**Task statement**
Among the lines listed below, count those that include the string "agent", and state only the count.

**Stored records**

BEGIN

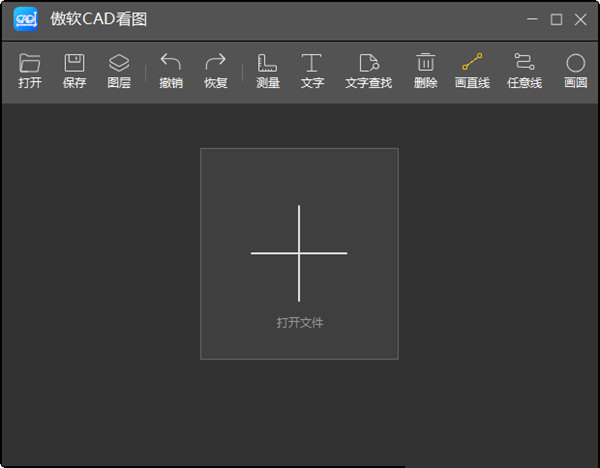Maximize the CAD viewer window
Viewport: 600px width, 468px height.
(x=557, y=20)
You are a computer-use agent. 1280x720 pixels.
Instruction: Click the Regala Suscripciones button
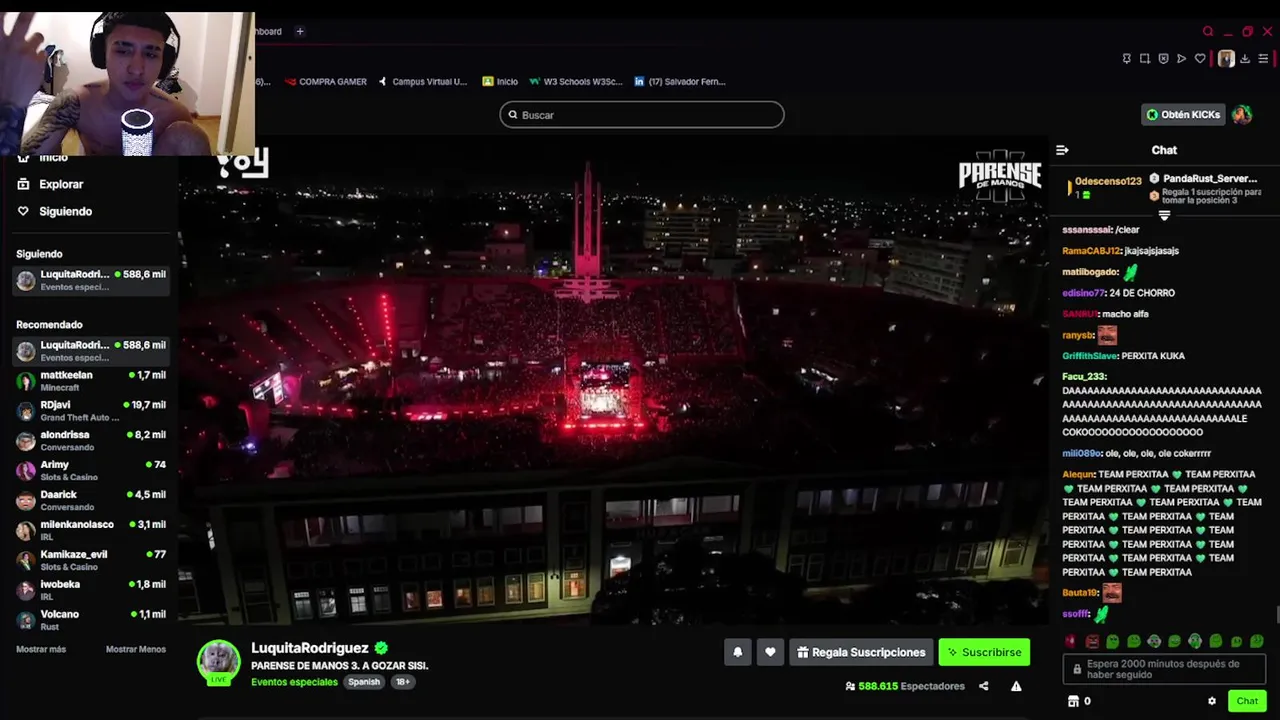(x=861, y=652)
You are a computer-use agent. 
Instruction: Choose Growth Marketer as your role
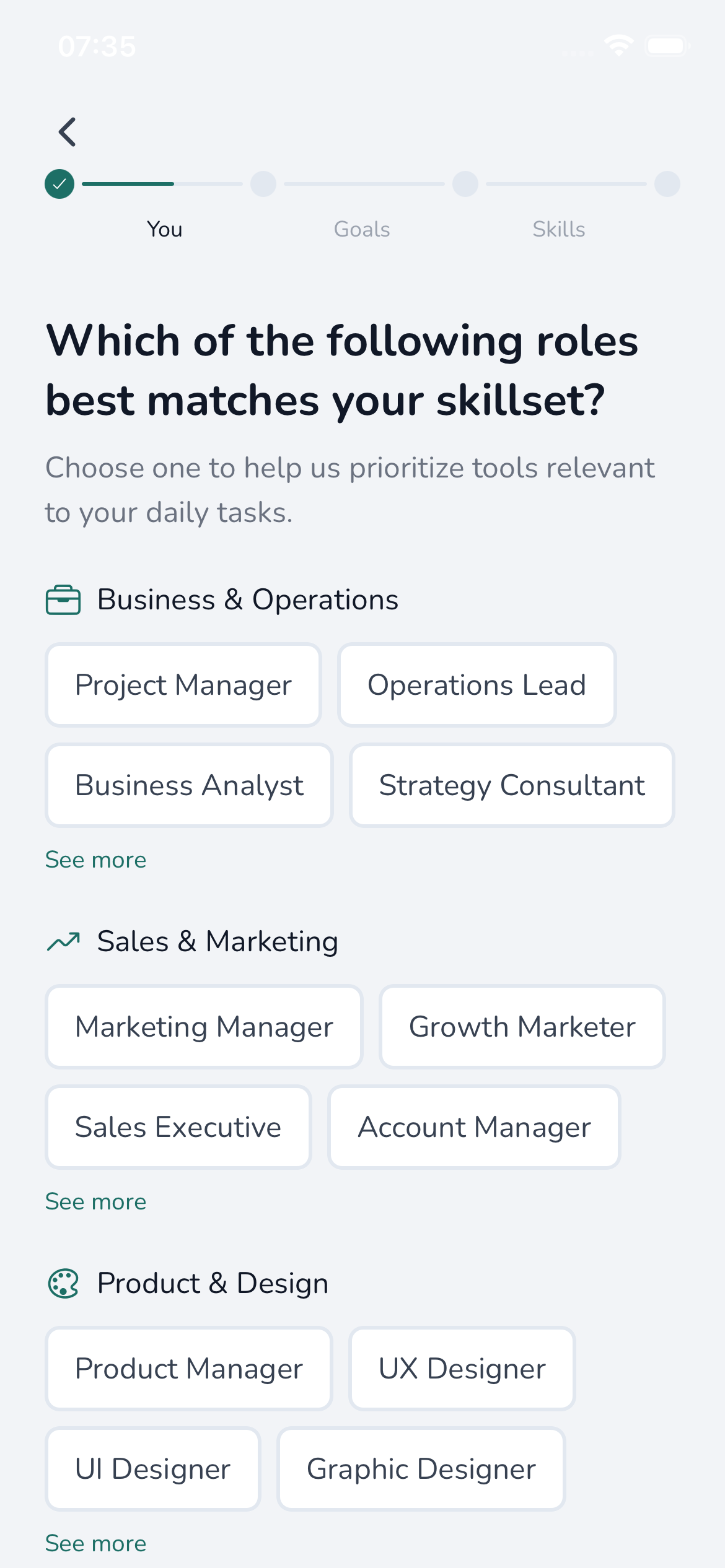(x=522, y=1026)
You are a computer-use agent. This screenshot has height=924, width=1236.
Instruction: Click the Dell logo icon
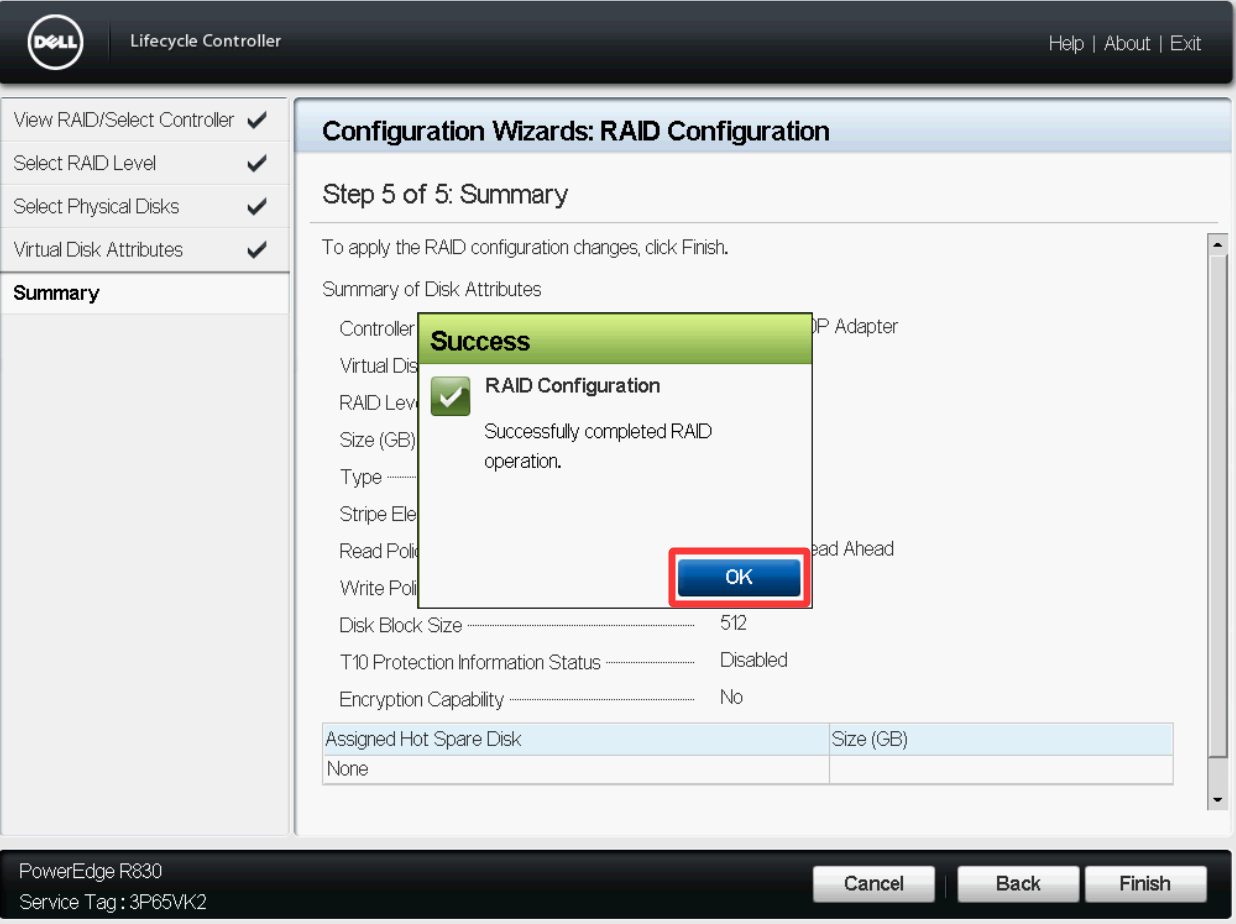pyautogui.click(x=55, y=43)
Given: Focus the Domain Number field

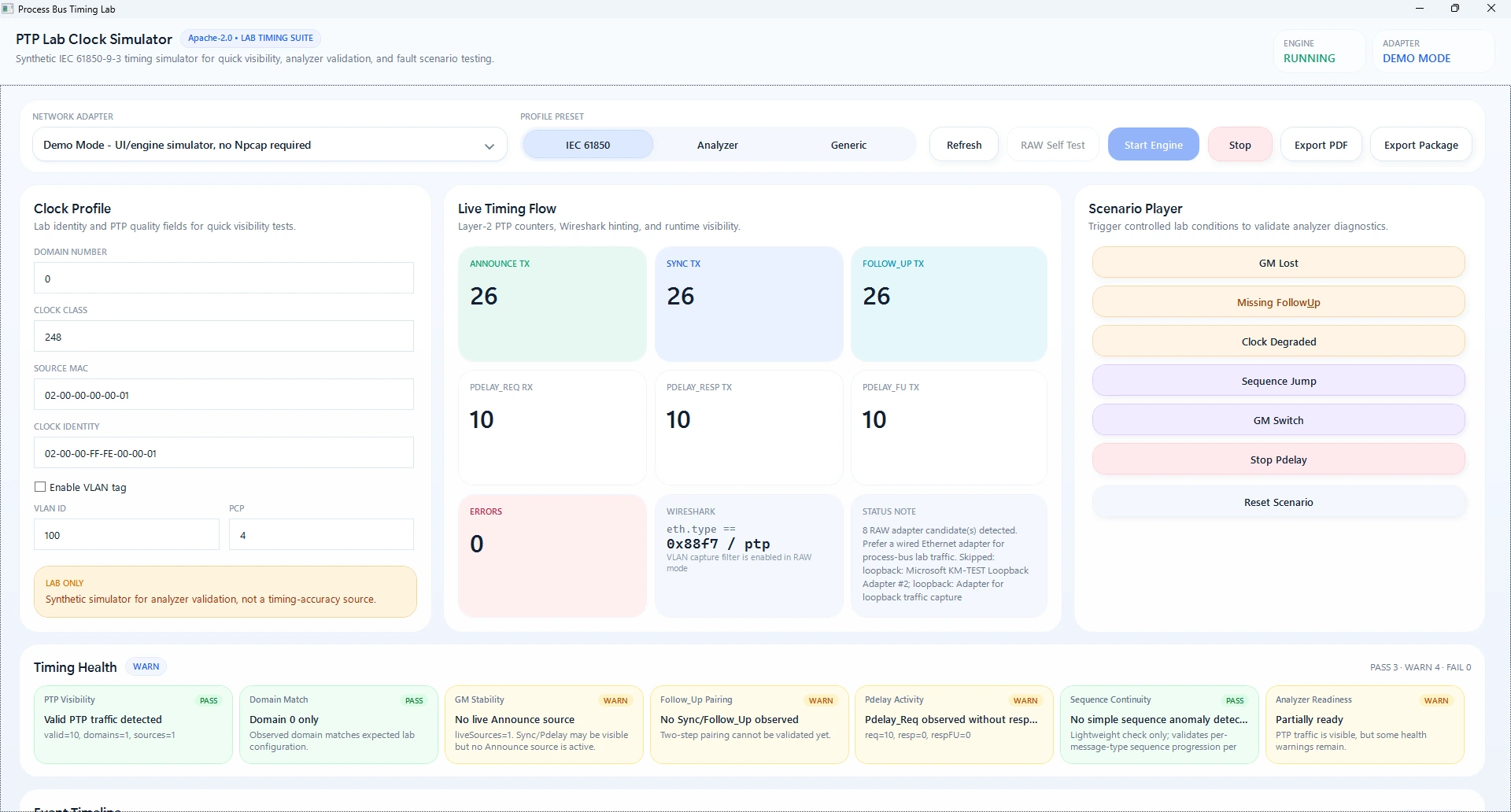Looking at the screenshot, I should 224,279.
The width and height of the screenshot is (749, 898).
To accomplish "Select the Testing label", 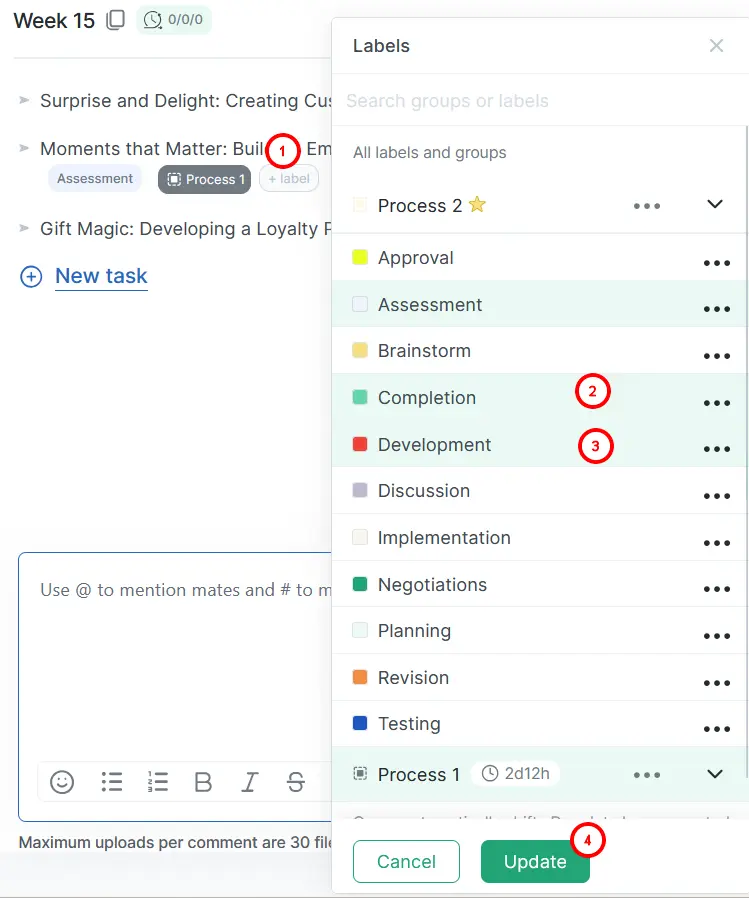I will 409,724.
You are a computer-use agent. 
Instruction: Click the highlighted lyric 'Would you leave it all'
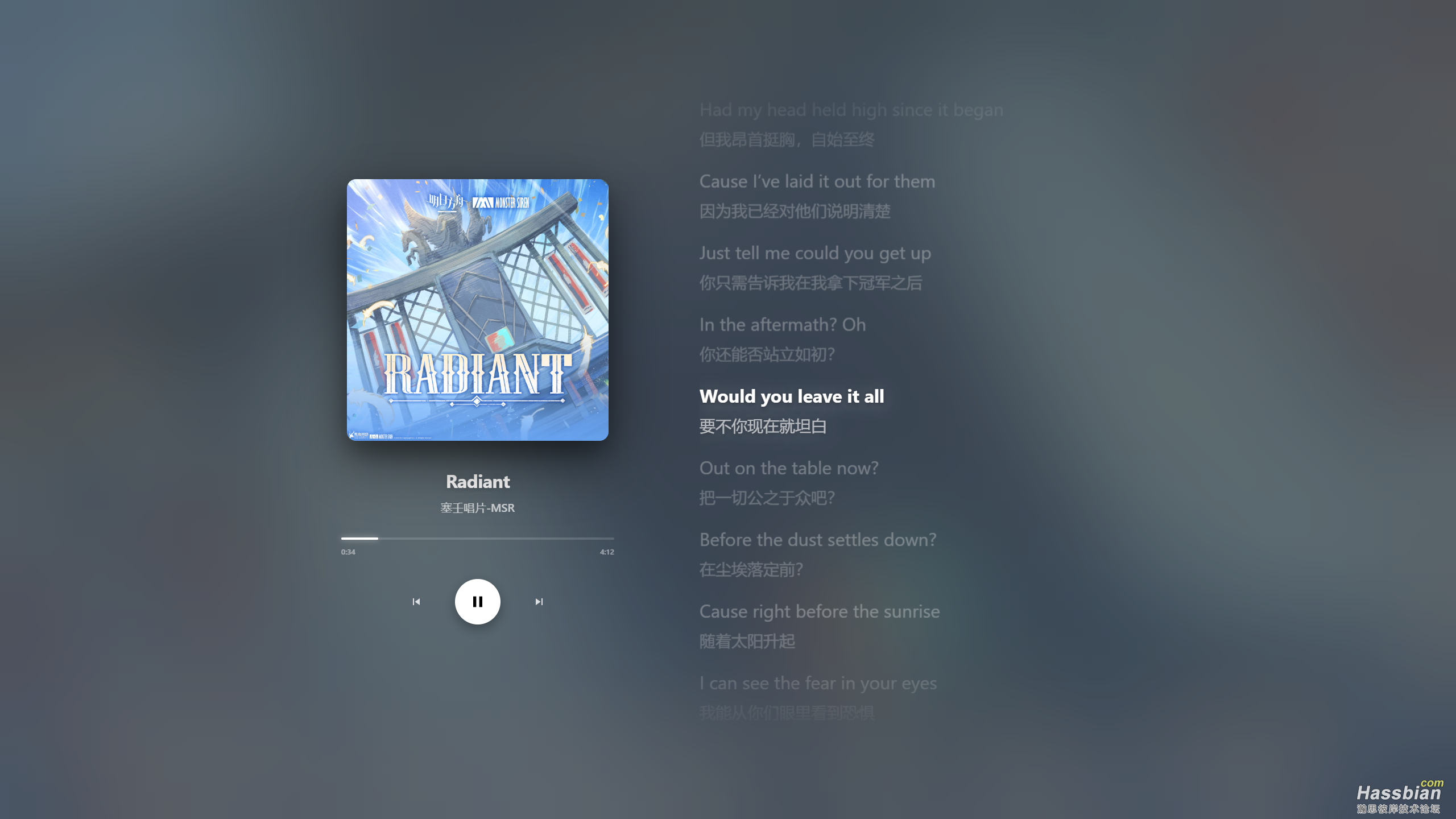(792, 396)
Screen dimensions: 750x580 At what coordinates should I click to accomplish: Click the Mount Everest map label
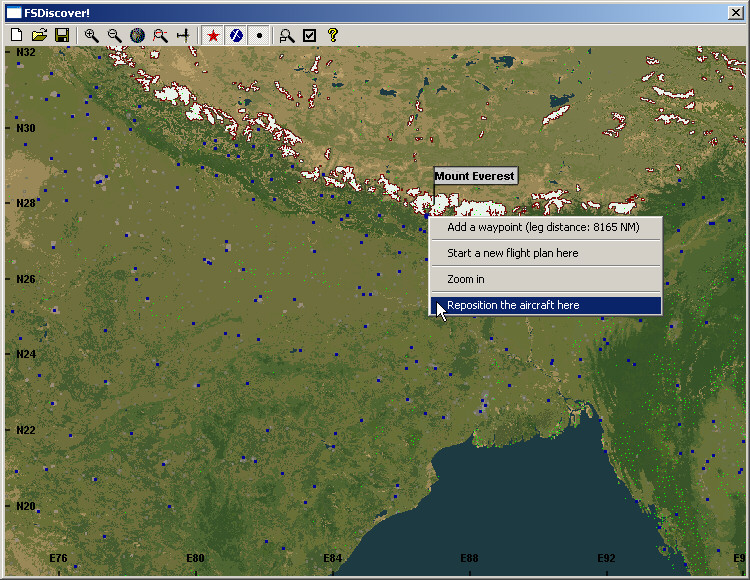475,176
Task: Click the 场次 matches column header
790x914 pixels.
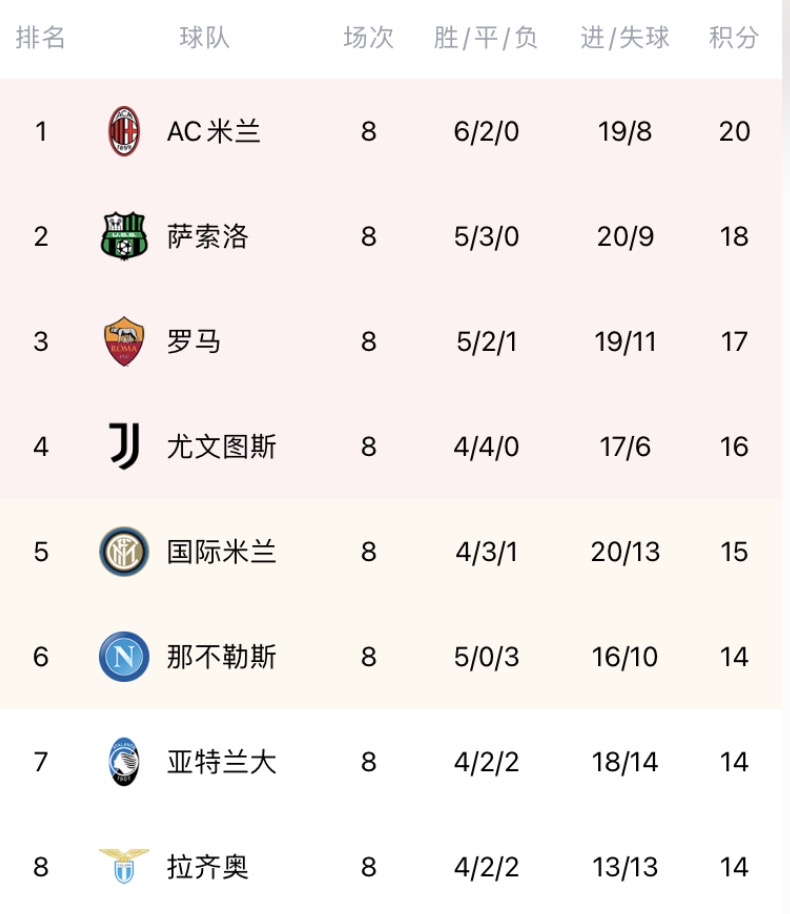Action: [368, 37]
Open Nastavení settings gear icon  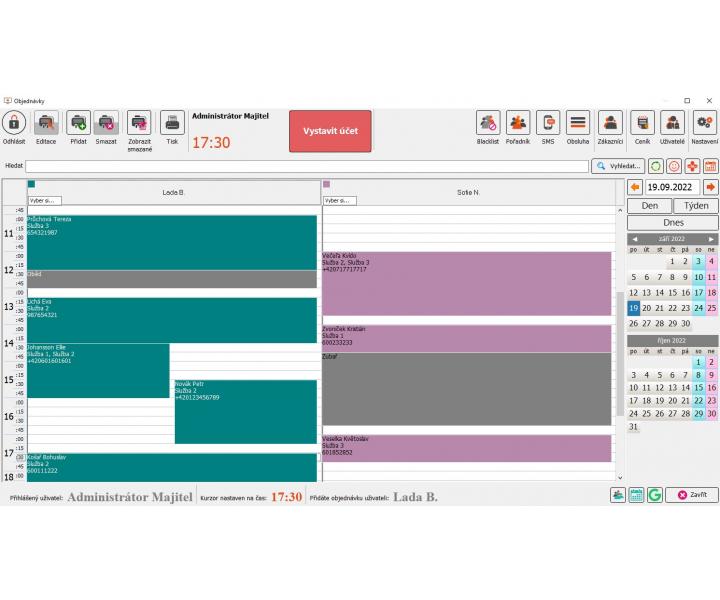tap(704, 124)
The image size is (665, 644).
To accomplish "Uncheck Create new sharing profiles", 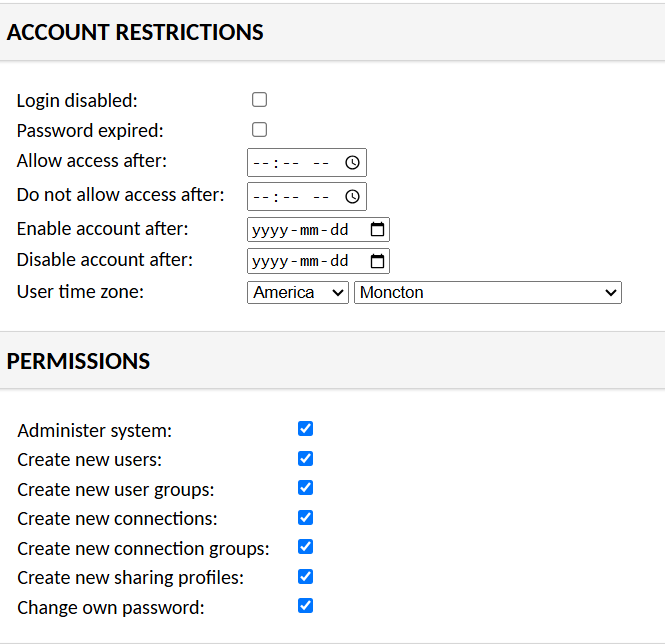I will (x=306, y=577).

END

**Exercise answer**
4